Dominating the Edge

While we have spoken at length about the mesh networking aspects of the Ammbr Mesh Network, we haven’t expanded greatly on the design of the actual Ammbr Mesh Router. The images of our prototype have been well received, and so its probably fair to expound on our design direction.

The primary function of the device is, unsurprisingly, to provide Internet connectivity and networking services. Pretty much everything relies on networking to function these days (with the exception of our air-gapped secure appliance, which specifically avoids networking), so the networking can be considered the foundation.

That accounts for the top platter, which contains the bits for networking.

The bottom platter contains the electronics for the other important piece of the foundation — the Blockchain. This is what adds the economic ecosystem — the marketplace — to the Ammbr Network. The cryptographic unit of exchange, the AMMBR, is made possible by the Blockchain.

However, that still leave other platters on the table, so to speak.

Architecture

The first thing to understand is that the platters are connected on a common communications bus, and are therefore like miniature servers arranged as a server rack. They are held together by magnetic feet that fit into recesses in the platter below. The entire unit can therefore be picked up and moved without worrying that the whole lot may come apart.

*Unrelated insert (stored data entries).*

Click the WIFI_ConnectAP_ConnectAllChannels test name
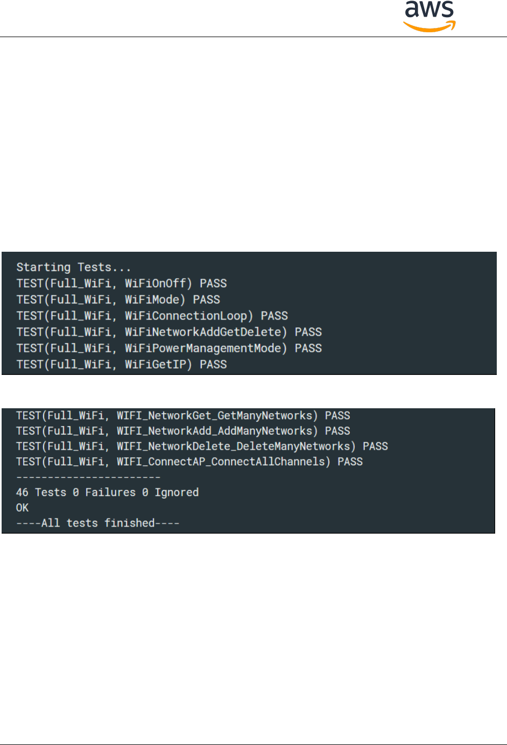Screen dimensions: 507x745 (x=223, y=462)
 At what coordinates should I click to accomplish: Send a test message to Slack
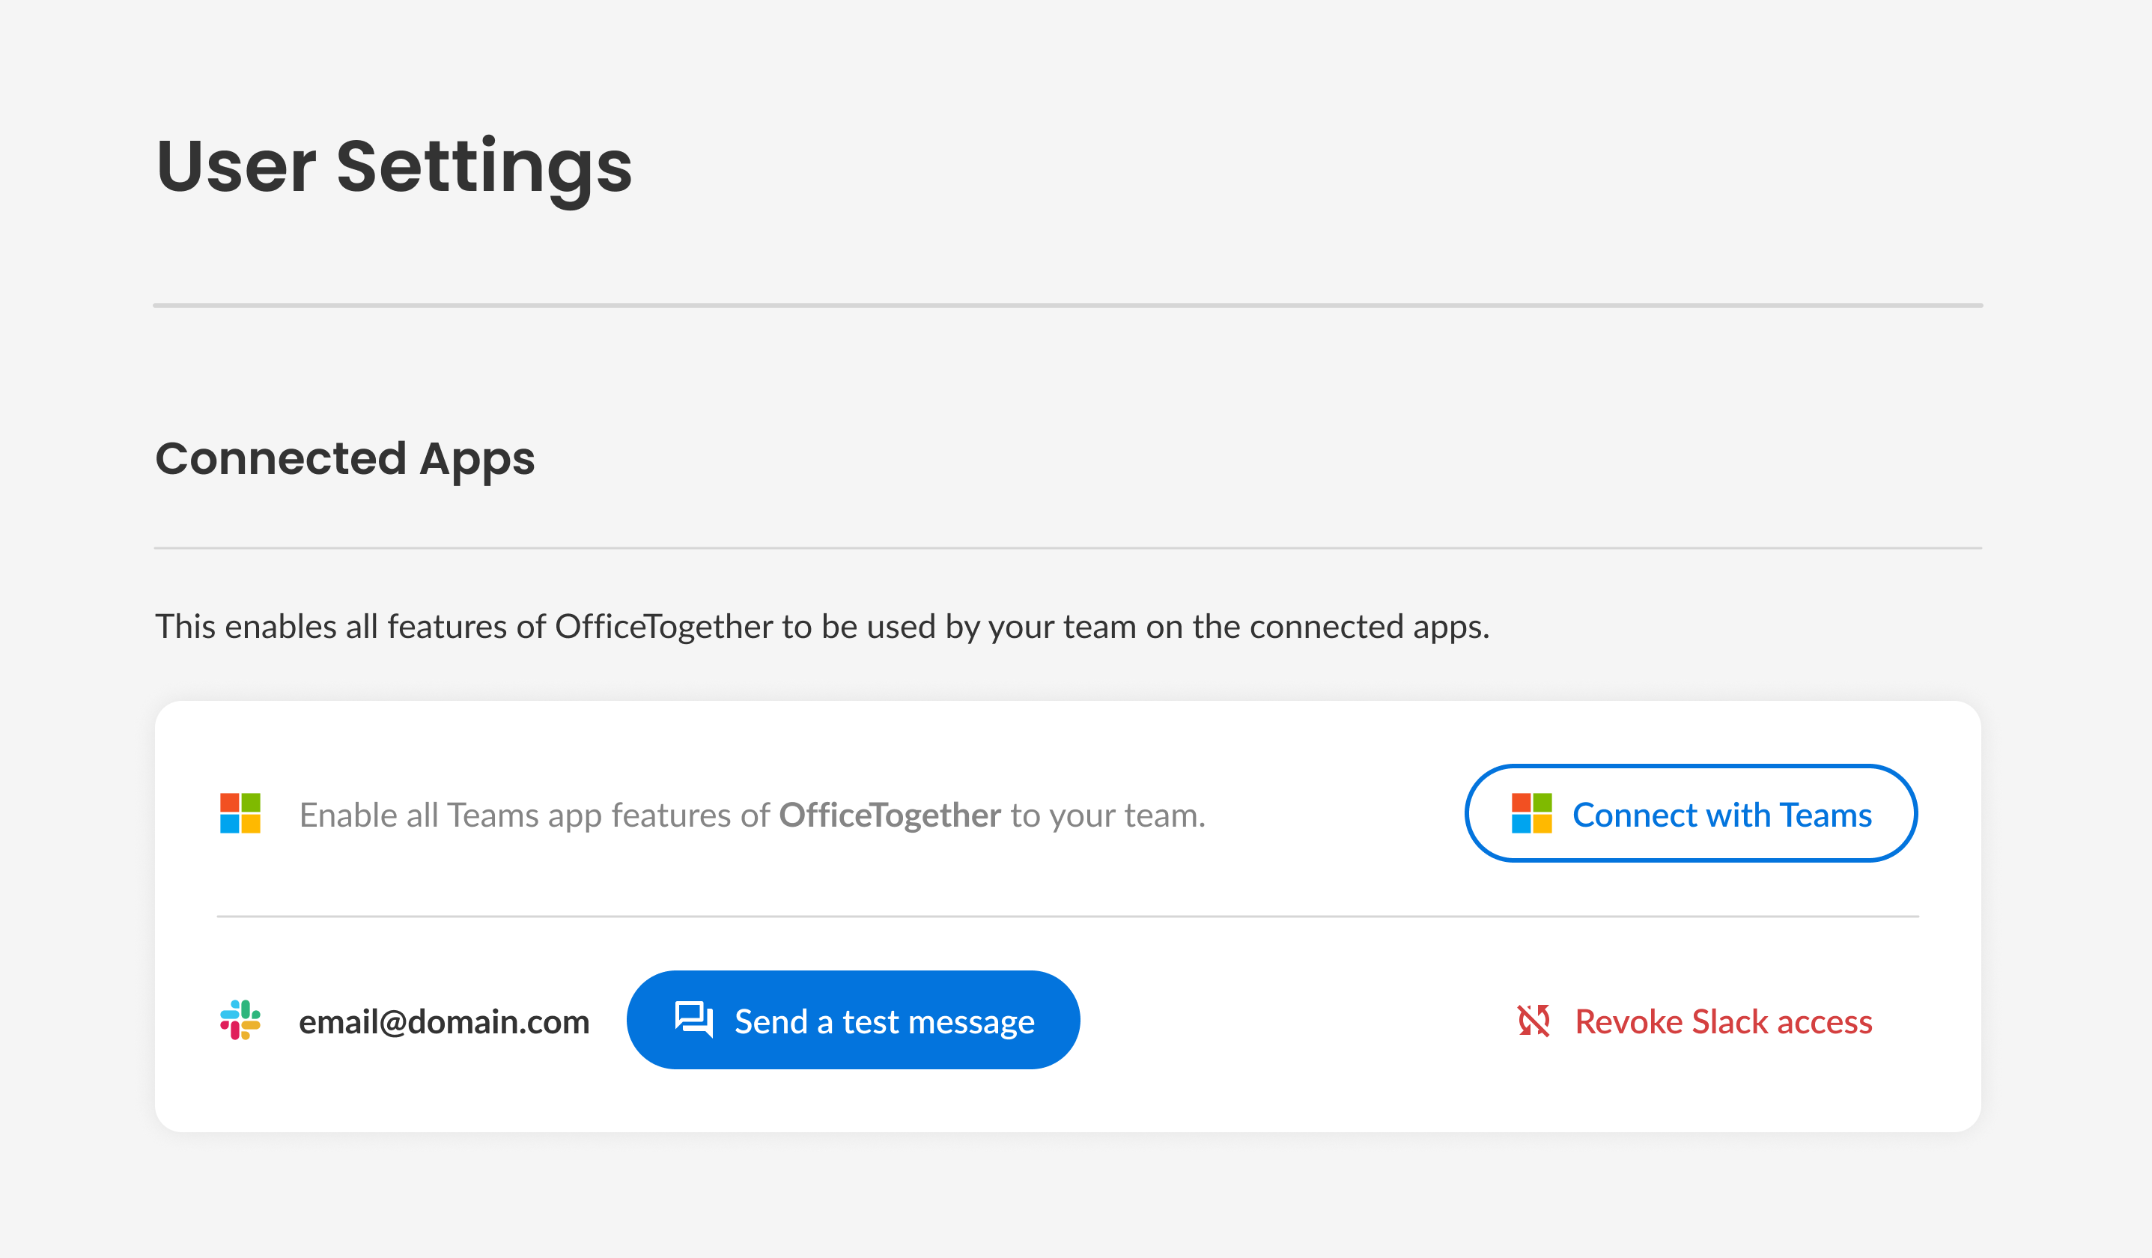853,1020
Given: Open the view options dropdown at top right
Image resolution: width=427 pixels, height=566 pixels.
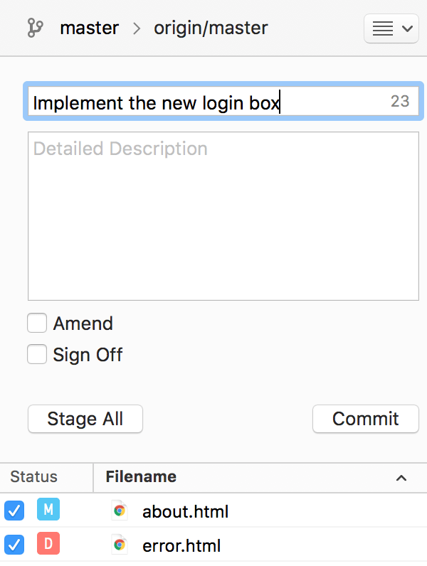Looking at the screenshot, I should (391, 29).
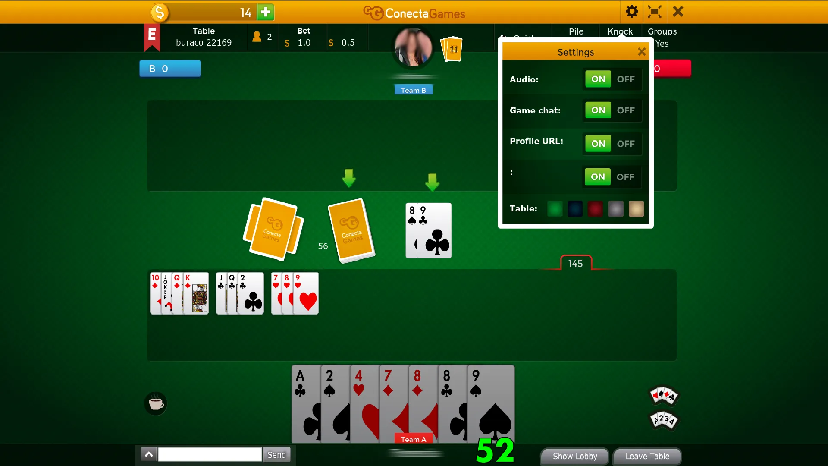This screenshot has width=828, height=466.
Task: Click the coffee cup icon bottom left
Action: click(x=157, y=403)
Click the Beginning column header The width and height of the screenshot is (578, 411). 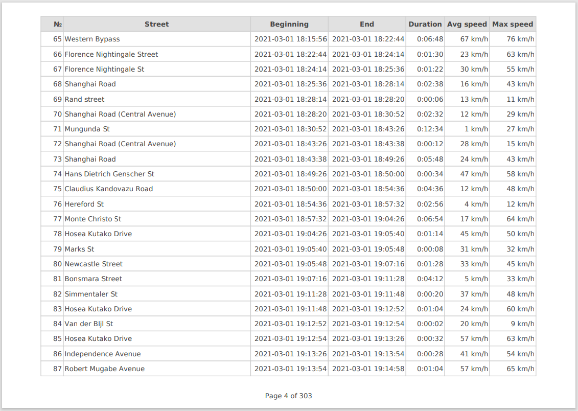(289, 24)
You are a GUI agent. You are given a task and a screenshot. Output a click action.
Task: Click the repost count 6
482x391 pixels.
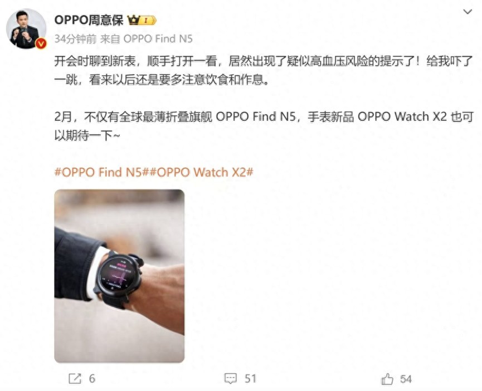tap(92, 379)
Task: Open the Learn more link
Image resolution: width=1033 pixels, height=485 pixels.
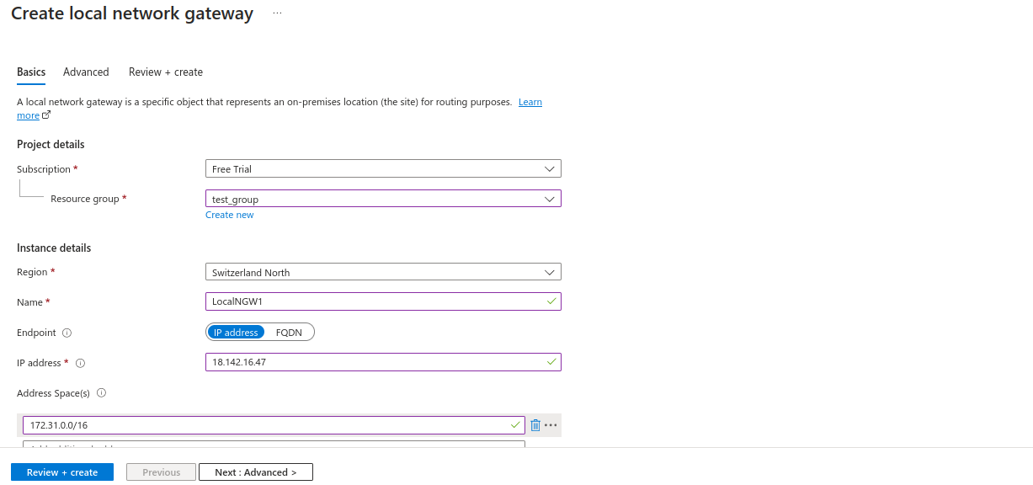Action: pos(530,103)
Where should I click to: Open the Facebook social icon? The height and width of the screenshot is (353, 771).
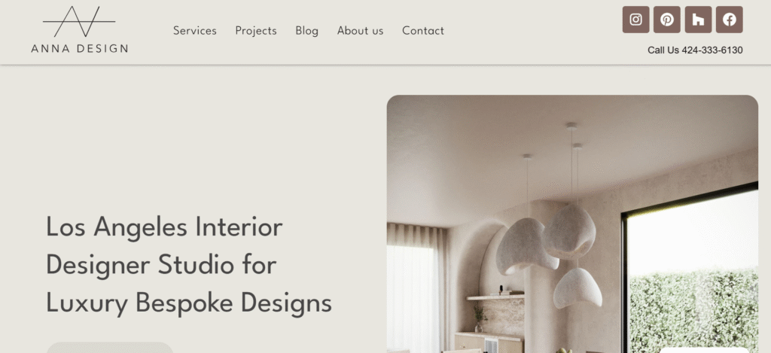729,20
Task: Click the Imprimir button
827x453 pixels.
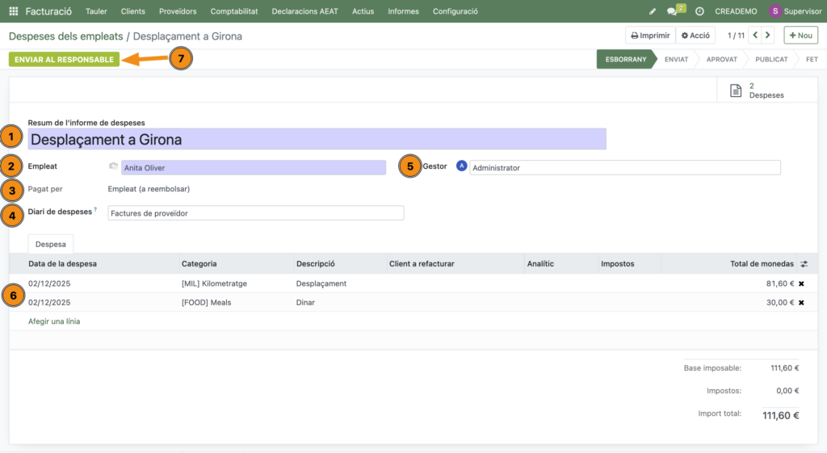Action: point(649,36)
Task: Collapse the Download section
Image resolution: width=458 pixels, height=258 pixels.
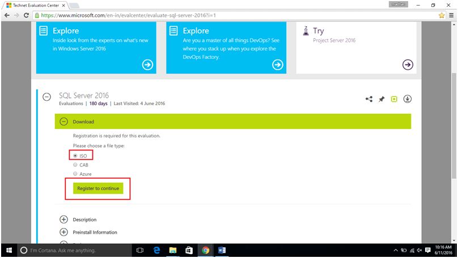Action: (63, 122)
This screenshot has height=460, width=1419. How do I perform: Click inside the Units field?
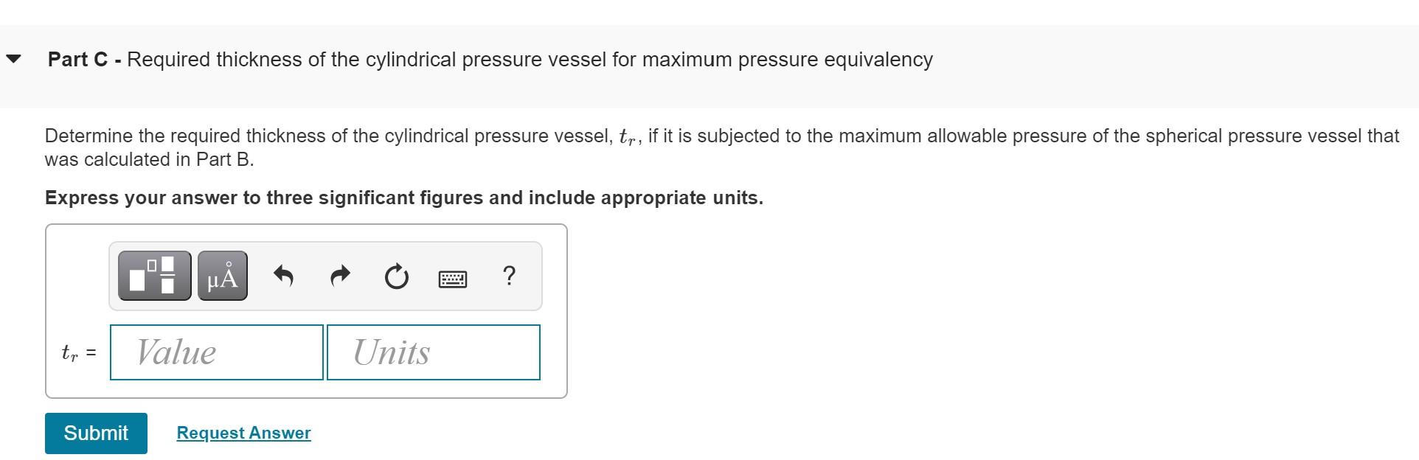[x=432, y=352]
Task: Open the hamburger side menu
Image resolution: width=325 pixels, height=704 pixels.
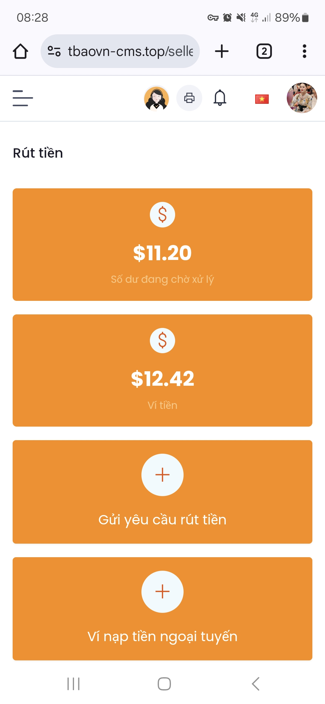Action: click(x=23, y=98)
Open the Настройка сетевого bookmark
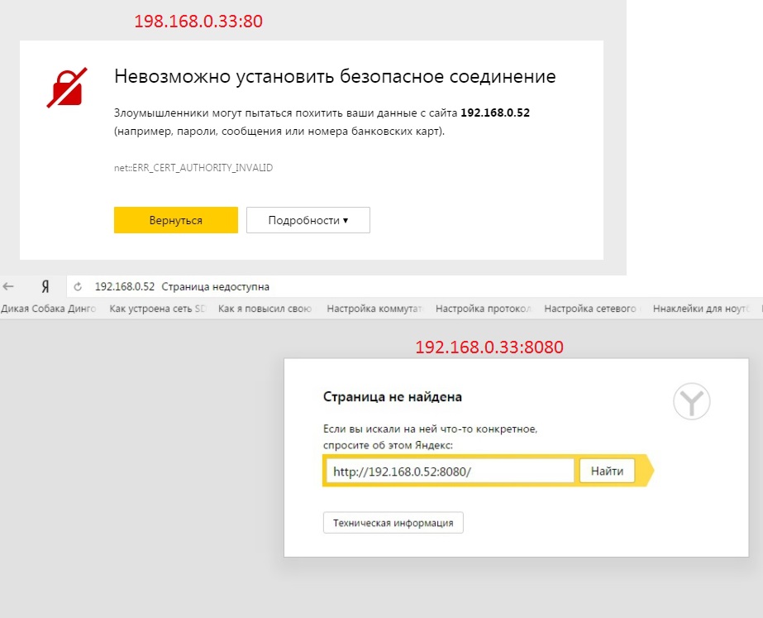The height and width of the screenshot is (618, 763). 592,309
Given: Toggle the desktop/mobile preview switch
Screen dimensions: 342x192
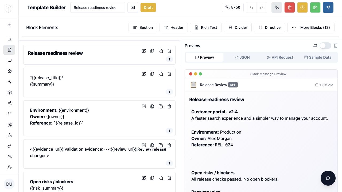Looking at the screenshot, I should pos(325,46).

The spring-loaded communications bus clip that connects a platter with the one above

Other platters can now be developed that clip into the tower of platters in order to add further functionality. Basically the Ammbr Router turns into a computer rack at the edge of the network, that offers the basic services of Blockchain and (mesh) networking as a default.

Networking Platters

The next platters we are building are designed to, firstly, improve the qualities of the mesh network. There is quite a bit written about this in our whitepaper, but the purpose is mainly to:

  1. Improve throughput and reduce congestion by adding alternative radio bands and protocols for routing traffic
  2. Provide support for more connectivity to other networks and devices

So we are building platters to support

  • Shorter range, higher throughput LTE-U (unlicensed)
  • Medium range Citizens Broadband Radio Service (CBRS)
  • Longer range Sub 1 GHz IoT and obstacle penetrating spectrum
  • High frequency (unlicensed) communications

This will turn the Ammbr router into a truly multi-spectrum / multi-protocol hub for mesh networking, that is pure plug-and-play.

Alternative Platters

With the networking and Blockchain understood, lets get on to where things get extremely interesting. What else can we build? Why would an Ammbr router be a good place for it to be?

Ammbr routers are going to be used in homes and small business offices. They will be providing Internet connectivity to end users, who will be browsing and accessing web services. Many applications are very well suited to sitting closer to the end user, rather than on a server in a large datacenter, somewhere in the “cloud”. The main reason for this is network latency. The other is the cost of moving data from where it is, to the end user, and back. Therefore applications prefer being closer to the user in order to reduce the costs in time and money.

A good example of this is video. Providing an in-network cache for video closer to the end user is highly desirable for video on demand. It is highly likely that one of our first alternative Ammbr platters will be a storage cache for video.

The other example is storage. Several blockchain companies already offer distributed storage services, e.g. Storj, Sia and Filecoin. It would be fairly trivial to build nodes to support these. The benefit to the owner of the Ammbr router is that this can offer both services (backup/storage) and new revenue streams, selling those services to others on the Ammbr mesh network.

Another type of platter that will likely be built early on is an edge cloud server with a virtualisation environment with containers. Again, this will give the owner of the Ammbr router new services, but also revenue streams from selling the services to the Ammbr mesh network, almost like a mini-hosting or cloud company.

Intersecting the Internet of Things (IoT)

Being able to communicate with smart devices in the home and office from the Ammbr router also presents opportunities in the IoT world. One of the key areas we will be targeting is the issue of security.

The Ammbr Network uses a digital identity schema for its own security, rooted in self-sovereign digital identity. An important factor in this is key management. If users are not fully in control of their private keys, and the means by which they authenticate, then attack surfaces appear, with the usual ensuing hacks and compromises. In Ammbr we have that sewn up, and there are no attack surfaces (subject for another post).

A commonly reported problem for IoT deployment is security. Ammbr can, magically, provide extremely strong security schema, at the point where IoT devices meet a highly resilient networking architecture. This indicates a massive opportunity to provide IoT developers and interesting and simple, cross-industry solution to their security woes.

Mobility and Irregular Power

Considering that many Ammbr routers will be deployed in regions where there is no power grid, or unreliable power, we are also building a battery pack into a platter. This will provide “clean” power when spikes threaten to disembowl electronics. It also provides a convenient way to attach alternative power such as solar or wind power. For some users it may be interesting to use the Ammbr device in a mobile or semi-mobile manner, for example providing networking services at events, or wherever there is a temporary need for connectivity. In these settings it will be useful if a power main isn’t a pre-requisite.

Conclusion

The Ammbr router is, we believe, a first in modular Edge Computing servers. The ability to blend services and technologies will create massive opportunities for enterprising developers to build distributed edge applications.